There is much we can proactively do to create a personal and professional life that is abundant, meaningful, and filled with positive aspects. But sometimes… bad things just happen. Even the most positive, hardworking, honest people will likely experience pain and suffering at some point in their life.
The death of a loved one, an unexpected divorce or financial crisis, the loss of a job or home… experiences like these can cause people who are generally strong and positive to feel temporarily negative and miserable and, in the worst cases, broken, devastated, or defeated for a prolonged period of time. But most of us will never have to endure true and sustained horrors like the famous Austrian neurologist and psychiatrist, Viktor Frankl, who survived the Nazi Holocaust and later went on to write his famous book, Man’s Search for Meaning.
I recently listened to a podcast interview with Jon Gordon and Don Miller. In it, Don recounted Viktor Frankl’s three points for creating a meaningful life. Frankl believed we must have:
1) A project that demands our attention
2) A redemptive perspective on our suffering
3) And a community of people with which to share it
All three resonated with me in terms of my own fulfillment and resiliency, but, in particular, the idea of developing a “redemptive perspective on our suffering” stood out for me. In other words, we won’t always be able to avoid pain and suffering in our lives, but when we give our pain a meaningful context, our experience of it changes.
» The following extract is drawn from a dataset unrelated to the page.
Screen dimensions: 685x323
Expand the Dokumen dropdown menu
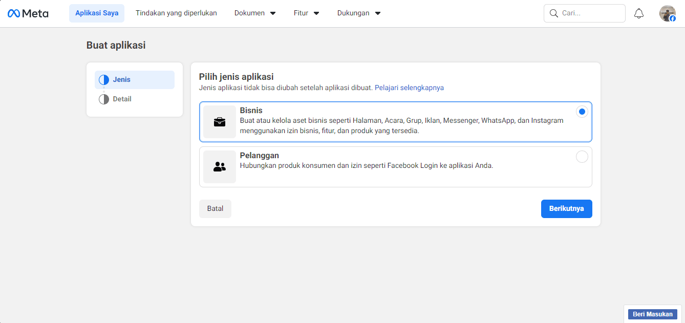[255, 13]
Case in point: A young man I know has asked, “Out of all my friends, why did I have to be the one who became addicted to drugs and is destined to fight this fight for the rest of my life?” He wishes he did not have this suffering in his life at all. But when he changes the context for his pain, his experience of it changes: “Maybe by my experiencing this addiction and finding ways to conquer it, I’m equipped now to help others down the road of their own recovery or maybe even to help prevent them ever getting on this road to begin with?” He could just as easily recontextualize it as having learned things that others have not, met important people through the experience or even become someone who he would not have been otherwise.
I believe Frankl is correct in the idea that we create more meaning in our life when we stop trying to avoid pain and instead develop a redemptive perspective by recontextualizing it. Give it a new story, and it takes on a new meaning.
One of my all-time favorite quotes by Dr. Sue Morter puts it even more simply: “Life is hard, until it isn’t. Everything eventually serves.”